*YOUR GOAL:* The line that contains "You are a GUI" marks the start. Please set it down, with every later line of the data, exactly and without pictures.

*EXERCISE INPUT:*
------------------------------------------------------------

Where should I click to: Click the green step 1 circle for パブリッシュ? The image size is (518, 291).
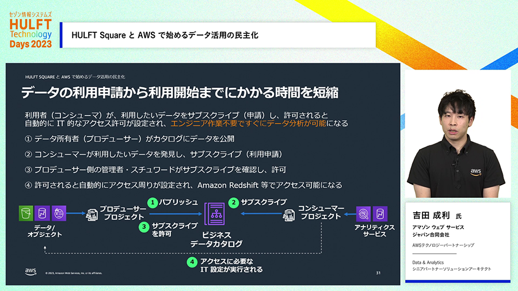[153, 202]
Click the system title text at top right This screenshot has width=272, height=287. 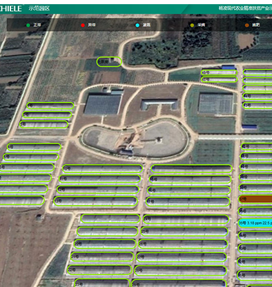point(245,8)
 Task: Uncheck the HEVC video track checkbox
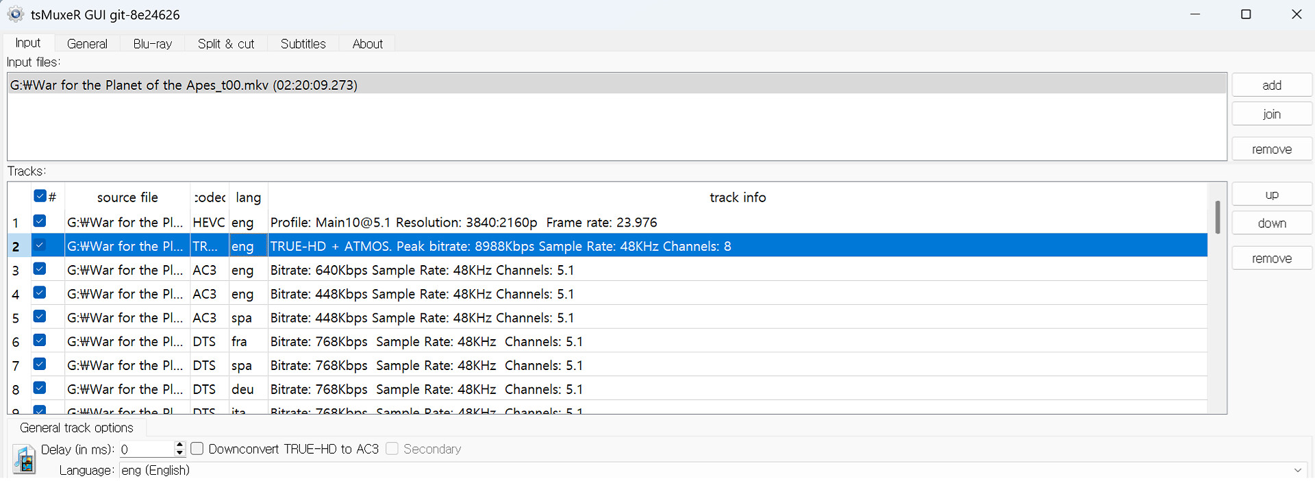[x=40, y=221]
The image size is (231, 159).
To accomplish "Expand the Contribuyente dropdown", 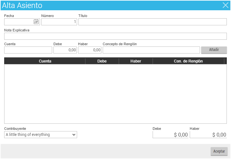I will coord(41,135).
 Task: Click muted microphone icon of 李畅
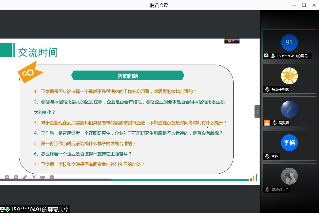(267, 156)
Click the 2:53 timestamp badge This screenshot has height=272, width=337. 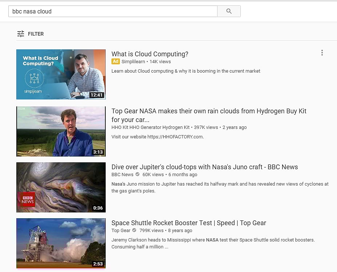98,264
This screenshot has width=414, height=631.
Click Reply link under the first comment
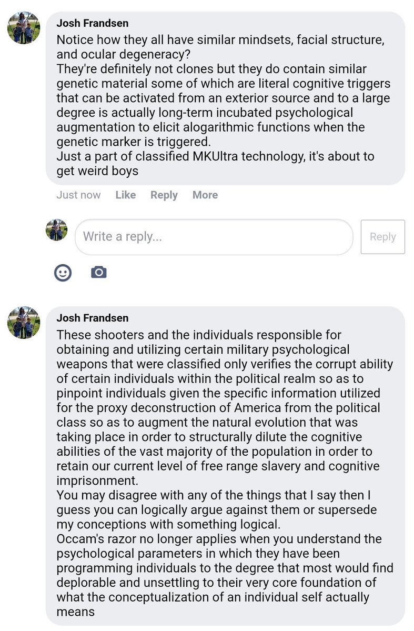pyautogui.click(x=164, y=195)
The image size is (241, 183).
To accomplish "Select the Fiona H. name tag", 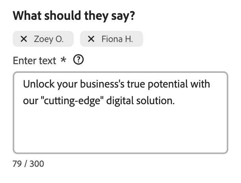I will pyautogui.click(x=117, y=39).
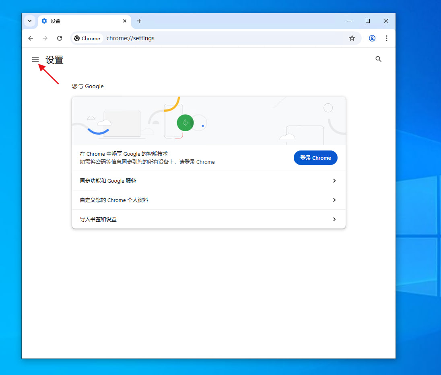Reload the settings page
Screen dimensions: 441x375
click(x=60, y=38)
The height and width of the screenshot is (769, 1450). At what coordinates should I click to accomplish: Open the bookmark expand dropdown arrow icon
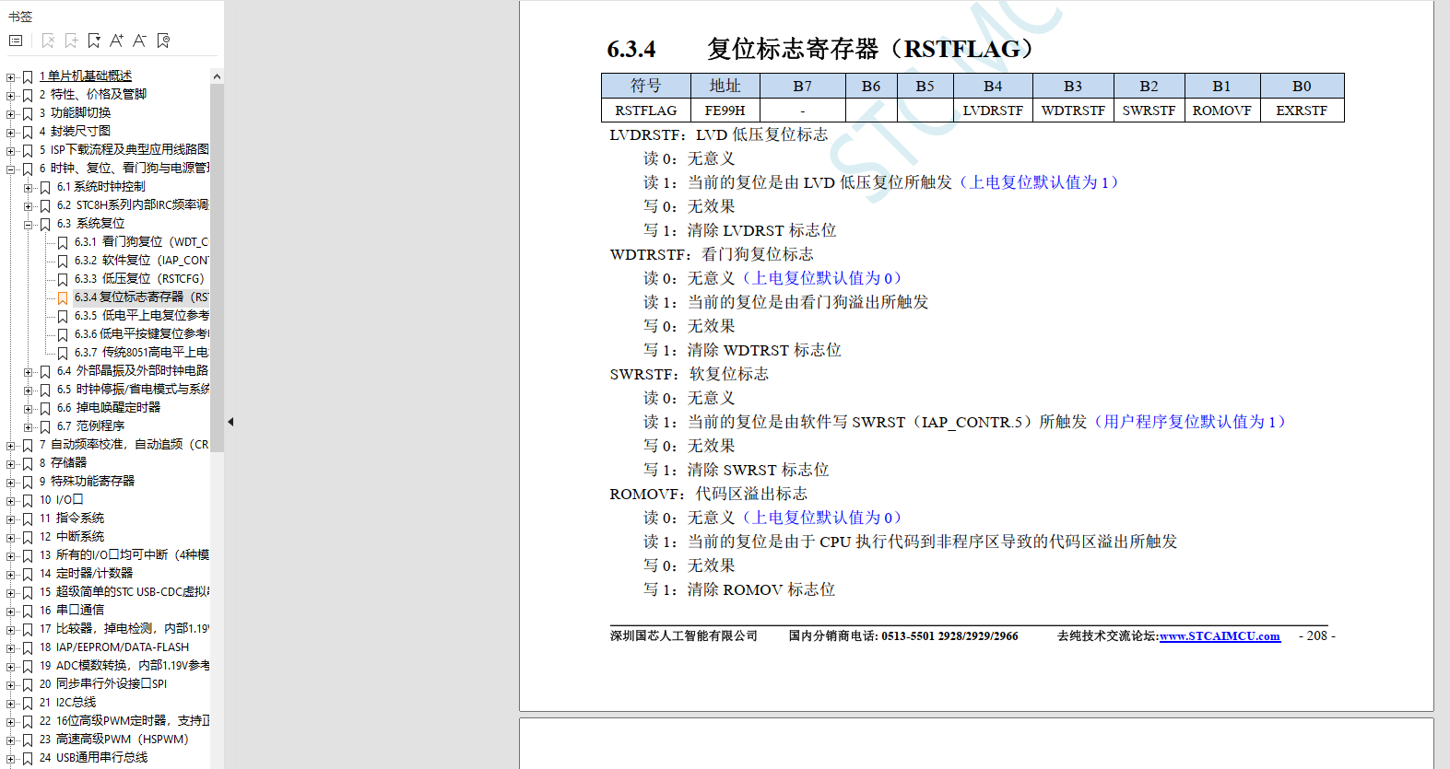click(94, 41)
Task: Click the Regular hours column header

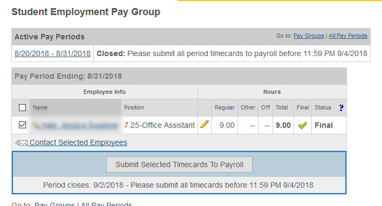Action: point(224,107)
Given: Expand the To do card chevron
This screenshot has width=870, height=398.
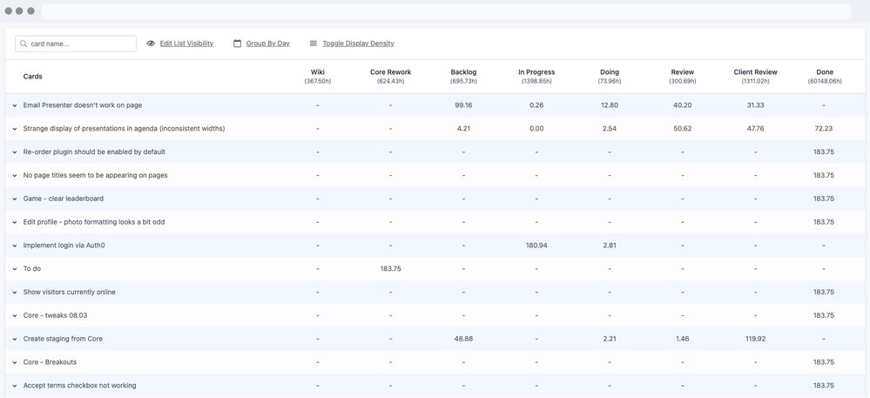Looking at the screenshot, I should [x=15, y=268].
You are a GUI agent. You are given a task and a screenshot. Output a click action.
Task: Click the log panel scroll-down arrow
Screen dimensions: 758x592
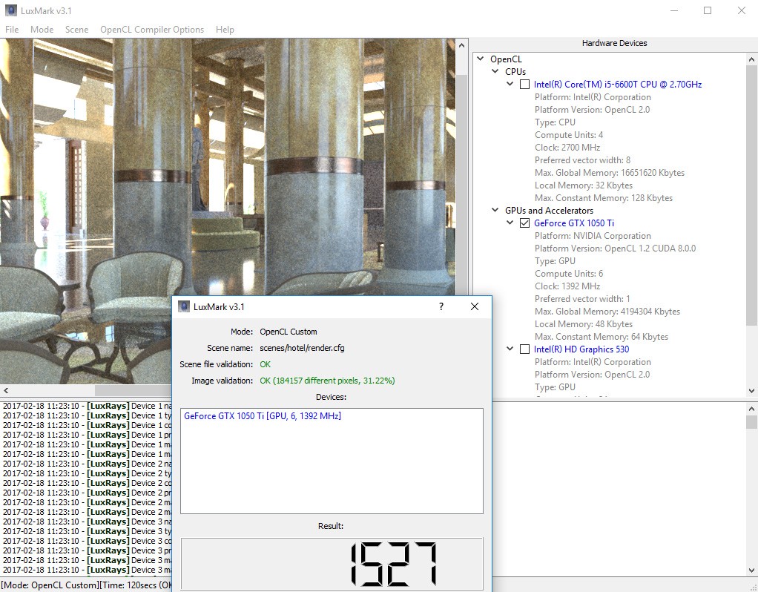tap(751, 570)
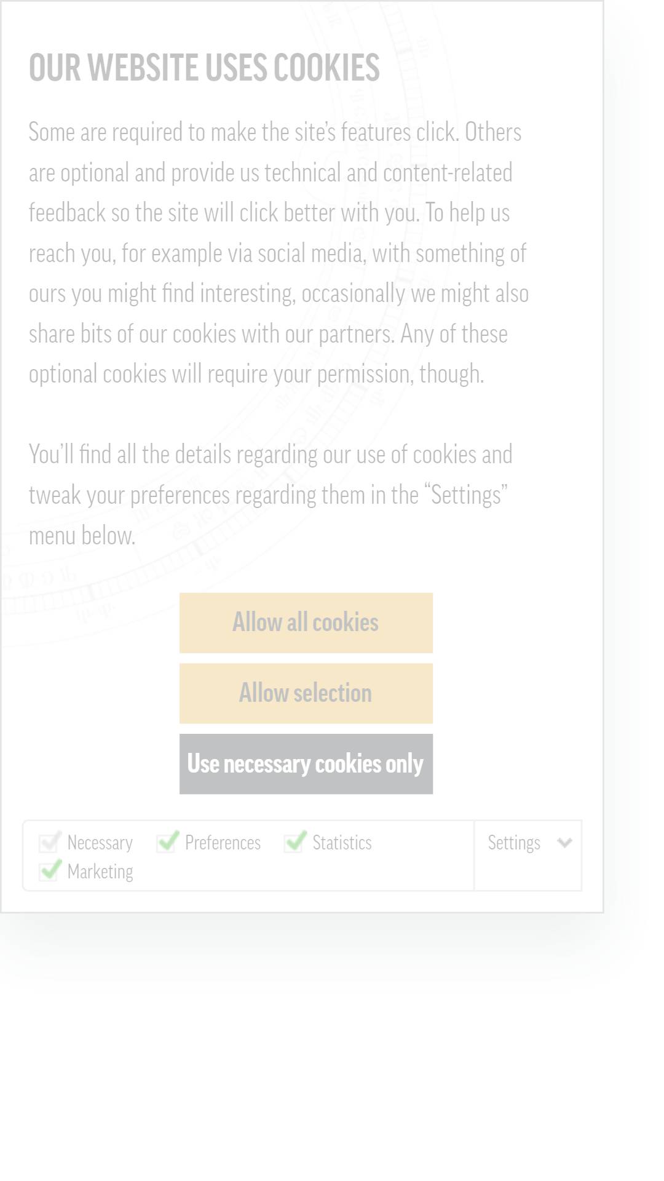Expand the Settings chevron arrow
The height and width of the screenshot is (1181, 664).
point(564,843)
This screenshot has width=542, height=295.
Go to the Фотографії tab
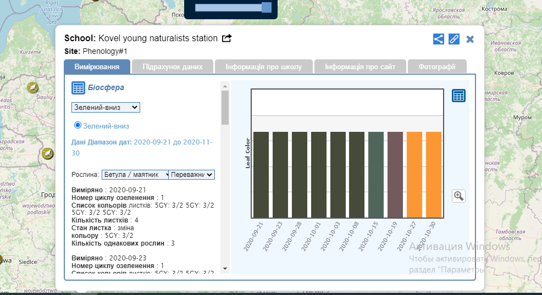[x=436, y=67]
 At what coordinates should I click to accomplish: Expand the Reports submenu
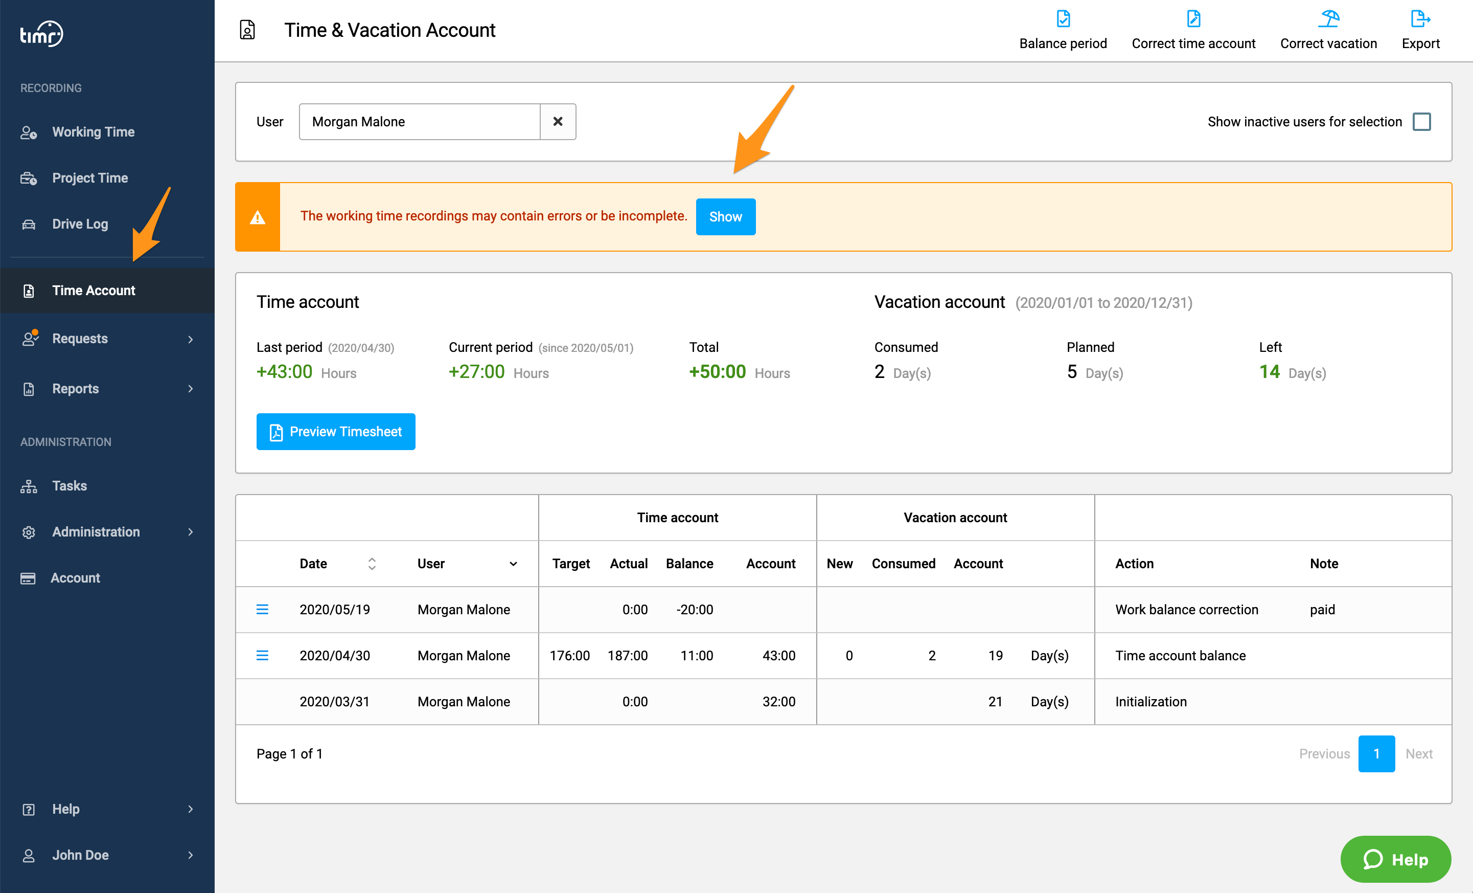click(107, 389)
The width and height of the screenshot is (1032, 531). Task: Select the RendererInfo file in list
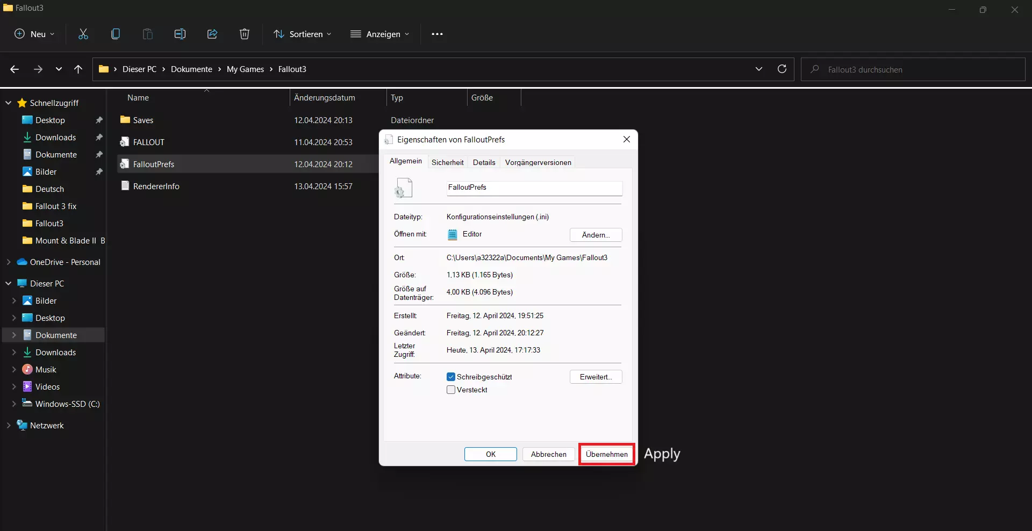156,186
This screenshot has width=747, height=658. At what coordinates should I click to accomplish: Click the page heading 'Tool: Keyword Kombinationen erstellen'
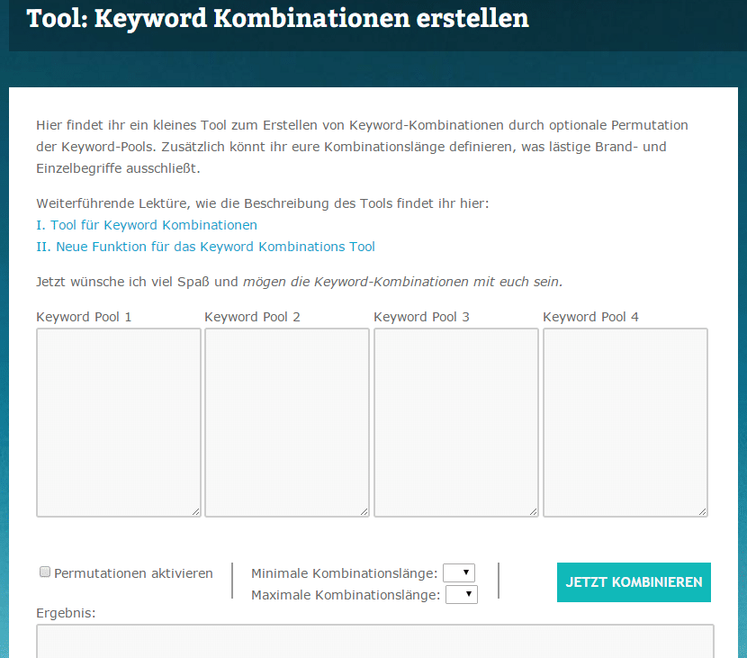pyautogui.click(x=278, y=19)
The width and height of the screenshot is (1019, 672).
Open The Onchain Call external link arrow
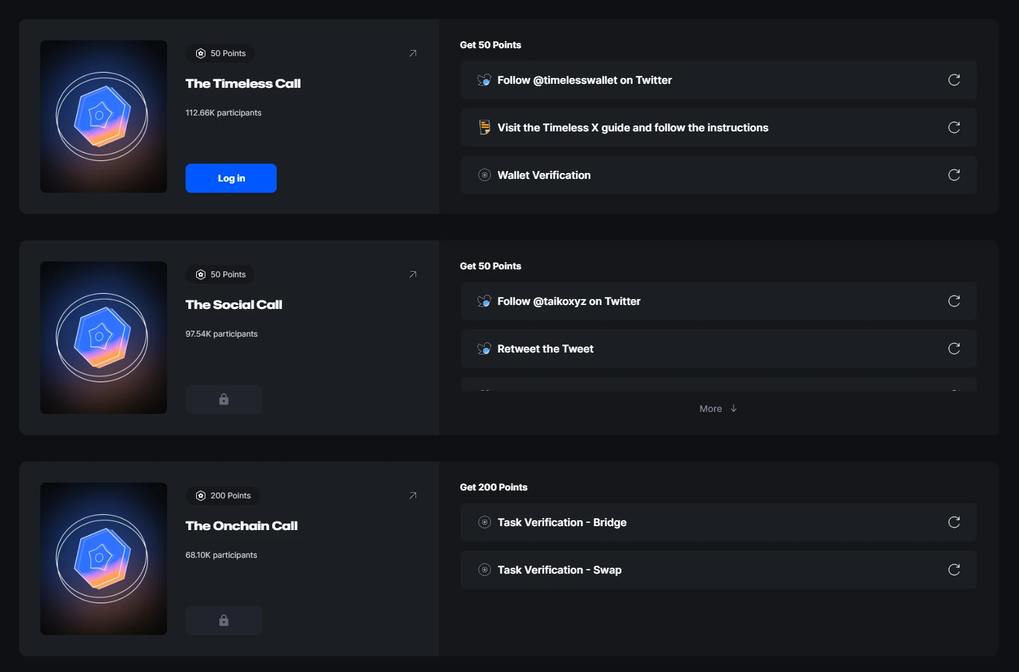coord(413,496)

------------------------------------------------------------

*RESULT FOR THIS EXERCISE:*
You are a GUI agent. You are given a task and a screenshot. Output a click action.
Task: Click the log panel scroll-down arrow
Screen dimensions: 758x592
tap(751, 570)
Expand the Settings chevron arrow
The height and width of the screenshot is (1181, 664).
point(564,843)
This screenshot has width=542, height=295.
Go to the Фотографії tab
[x=436, y=67]
 At what coordinates should I click to accomplish: Expand the Reports submenu
click(107, 389)
The width and height of the screenshot is (1032, 531). Task: Select the RendererInfo file in list
156,186
This screenshot has width=747, height=658. At what coordinates should I click to accomplish: Click the page heading 'Tool: Keyword Kombinationen erstellen'
pyautogui.click(x=278, y=19)
The width and height of the screenshot is (1019, 672).
Open The Onchain Call external link arrow
coord(413,496)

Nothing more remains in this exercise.